From: Philippe Verdy (verdy_p@wanadoo.fr)
Date: Sat Sep 17 2005 - 13:23:15 CDT
From: "Marion Gunn" <mgunn@egt.ie>
> That is a very important point, especially after the resolution of the
> technical obstacles of the past.
>
> Over fifteen years ago, the argument against facilitating accents on
> capitals in my language (Irish) on computers was that the French had
> given up and accepted defeat on that point.
>
> But they had not, in reality, and neither had we, and it seems to me
> very strange to beg to question such facts fifteen years later, now that
> we have, happily, achieved what we want.
What is even more strange is that, even in absence of a standard layout to 
add support for missing accents, Microsoft has PARTLY extended the French 
keyboard in Widows drivers, by SILENTLY replacing the keys for ASCII 
backquote and ASCII tilde by deadkeys for the COMBINING GRAVE ACCENT and 
COMBINING TILDE.
Such extension was possible and easily accepted because it did not require 
changing the key caps on existing keyboards.
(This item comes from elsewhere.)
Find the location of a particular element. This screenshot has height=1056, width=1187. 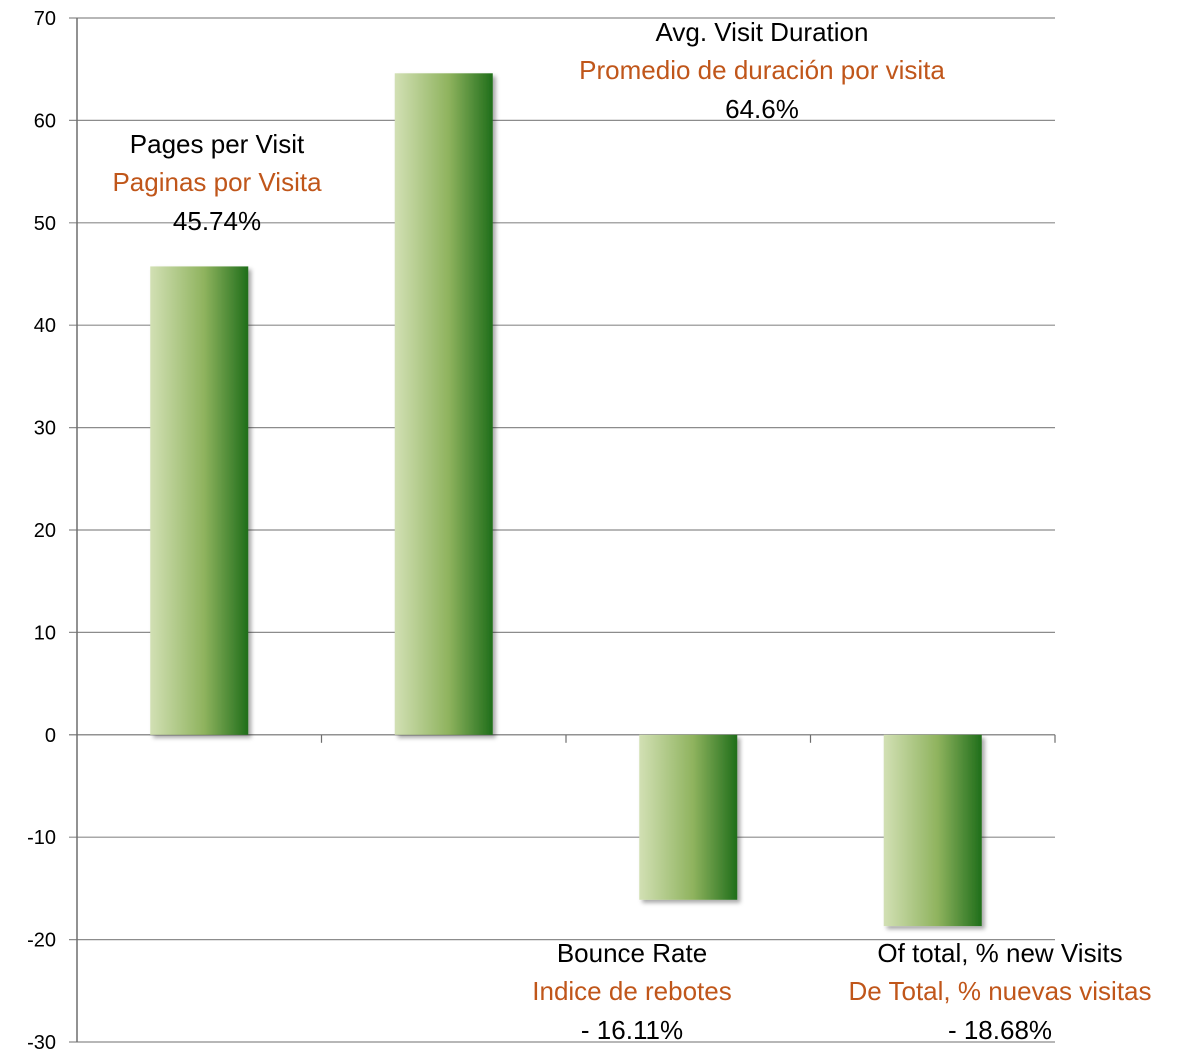

annotation-english: Avg. Visit Duration is located at coordinates (762, 32).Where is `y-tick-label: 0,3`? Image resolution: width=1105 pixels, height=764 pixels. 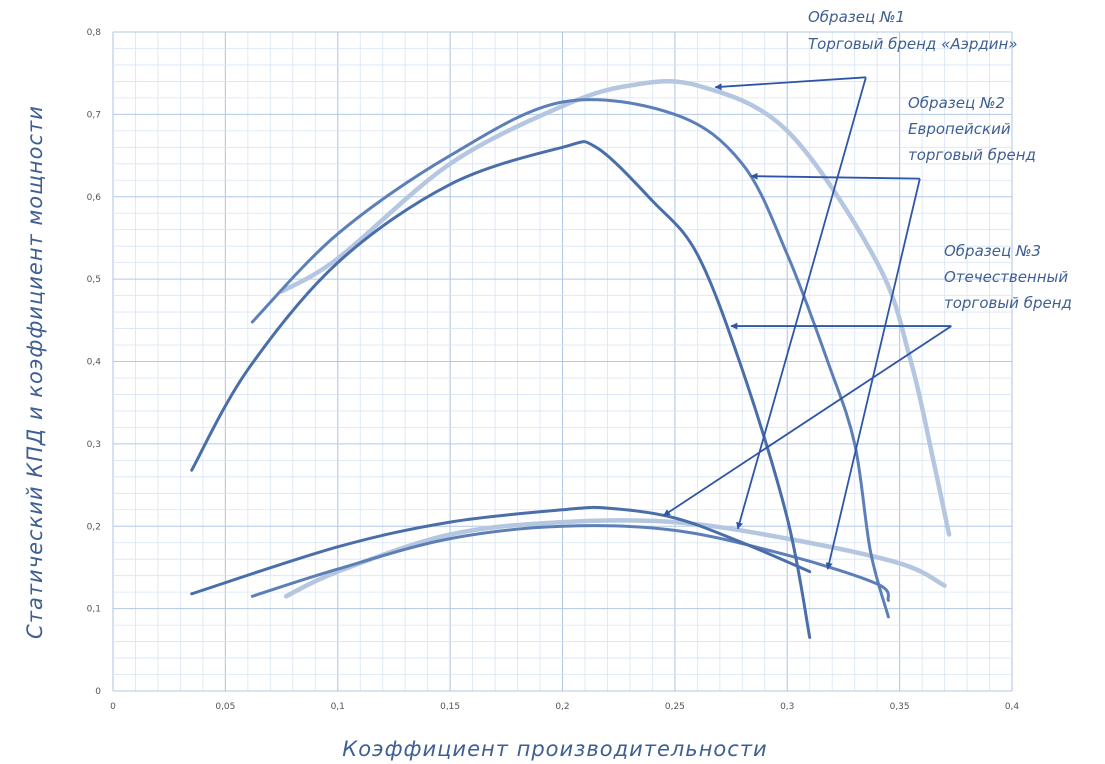
y-tick-label: 0,3 is located at coordinates (94, 445).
But the change of input method 
for TILDE was in reality not needed for French (that has no letter combined 
with tilde), and only adding support for grave accent is also not enough.
Well in French, grace accent is only used over E and A, and the real need 
for E WITH GRAVE is in the middle of words, and never (or rarely?) on 
initials, where a capital version would be needed (I can't remember a valid 
example of a French word starting by "è", even in proper names).
(Note that in normal French, the use of capitals is much more strictly 
regulated than in English, so that writing styles with all-capitals words 
are considered not acceptable, as well as titlecase, meaning that capitals 
in the middle of Words should be used only for special cases like acronyms 
and foreign proper names such as "McDonald", normally written in 
unabbreviated form "MacDonald")
So the only use of those extension is for A with GRAVE which is common alone 
as the leading word of a sentence, where it must be written in capital.
What I want to say there, is that, even in absence of an AFNOR standard, a 
de facto standard can (and has already) be developed by large software 
providers (such as Microsoft or Apple), to add the missing letters for 
French (and such extension has already been added when the Euro symbol was 
mapped on [AltGr]+[E]). Given that grave accent and tilde deadkeys were 
mapped on the first keyboard row with AltGr, it seems consistent to place 
the missing diacritics there too for the missing ACUTE ACCENT (it could be 
mapped as a dead key on [AltGr]+[1 &]), and then add a precombined CAPITAL 
LATIN LETTER C WITH CEDILLA just on the left with [Shift]+[²] where there's 
currently no standard assignment, and where various vendors place a 
"superior 3" or a "superior n").
Only these two are needed to make the French keyboard complete for French, 
and it "requires" changing only two key cap labels on physical French 
keyboards. It is also easy to remember for users of existing keyboards.
Note that dead keys for DIARESIS and CIRCUMFLEX ACCENT already exist on all 
French keyboards and do not require additional extensions. The ASCII 
CIRCUMFLEX is also mapped (proprietarily) as [AltGr]+[9ç] and is a duplicate 
assignment because it can more easuly be entered with the circumflex dead 
key plus space (except that autorepeated characters don't work on letters 
composed with dead keys, a defect of the keyboard driver in my opinion, 
rather than in the keyboard layout).
-> This means that a CAPITAL LETTER C WITH CEDILLA would have been better 
placed as [AltGr]+[9c] instead of placing the ASCII CIRCUMFLEX there; but it 
would have changed the classic behavior of French keyboards.
The arguments about costs implied by such change is also clearly not 
justified when you see the effective cost implied when 3 completely physical 
keys were added by Microsoft for Windows function keys and the menu key, and 
when even the keyboard manufacturers already add their own supplementary 
keys (such as Acer for its notebooks)... I see really no excuse why large 
software providers do not provide such basic extension to correctly support 
French, as required by all official French normative and consultative 
organisations (Délégation à la langue française, Académie Française, ...), 
even in absence of an AFNOR standard.